O deputado do Bloco de Esquerda José Gusmão, em reacção às declarações do ministro das Finanças e do primeiro-ministro português relativamente à possibilidade da introdução de novas medidas de austeridade, relembrou que “quando foi aprovado o Orçamento do Estado para 2011, o primeiro-ministro disse que as medidas de austeridade eram a única solução para tirar o país da situação em que se encontrava” e que o “que constatamos hoje é que essas medidas foram a única solução apenas para quem mais tem e não foi chamado a fazer sacrifícios, permitindo apenas atirar o país para uma nova recessão económica e para níveis recorde de desemprego”.

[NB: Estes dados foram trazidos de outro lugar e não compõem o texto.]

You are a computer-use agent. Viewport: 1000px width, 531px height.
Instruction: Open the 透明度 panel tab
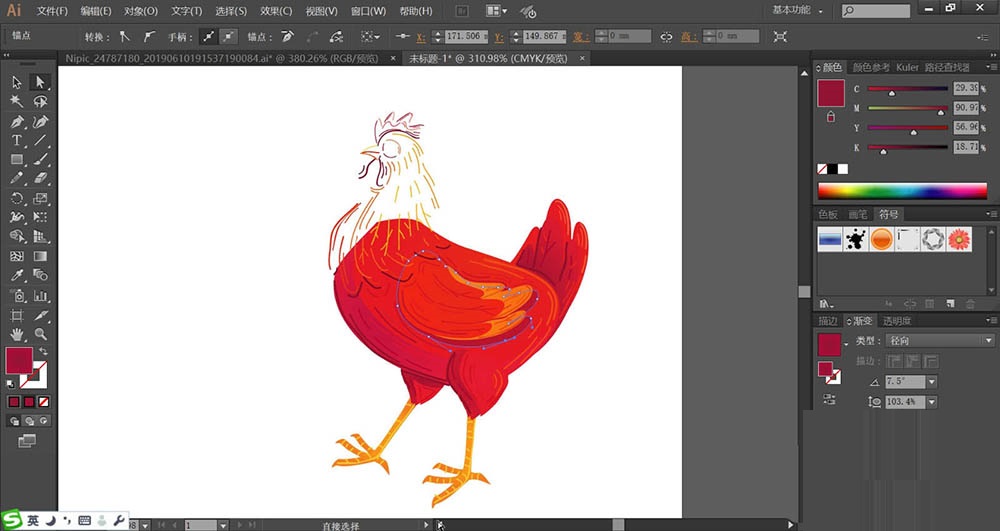tap(895, 321)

O dirigente do Bloco considera que o governo, ao declarar que tudo fará para cumprir os objectivos orçamentais e ao ponderar a aplicação de novas medidas de austeridade está a constatar o “fracasso” das políticas de austeridade já introduzidas “em todos os indicadores, inclusive nos propósitos que ele próprio tinha definido, e a solução que apresenta é ainda mais austeridade”.
José Gusmão esclareceu ainda que o que preocupa o Bloco é que “o governo, confrontado com as consequências económicas das medidas que aprovou, venha a tomar, durante o exercício de 2011, decisões que agravam ainda mais o desempenho da economia”.
Governo "fará tudo" para que o défice seja de 4,6 por cento
No discurso que abriu a II Conferência Reuters/TSF, o ministro das Finanças reafirmou “de forma clara um compromisso de que, aconteça o que acontecer”, o governo tudo fará, e estará preparado para o fazer, ”para cumprir os objectivos orçamentais” e de que este dispõe ”de medidas adicionais, se necessárias, para corrigir a situação e garantir o cumprimento dos objectivos”. Este é um compromisso que Teixeira dos Santos considera “fundamental para tranquilizar os mercados”, apesar de reconhecer que "se a Europa não der os passos necessários todo este esforço possa ser em vão".
No encerramento da conferência, José Sócrates reforçou as palavras do seu ministro das Finanças, esclarecendo que o executivo “fará tudo o que for necessário para alcançar o défice de 4,6 por cento”, incluindo introduzir novas medidas de austeridade.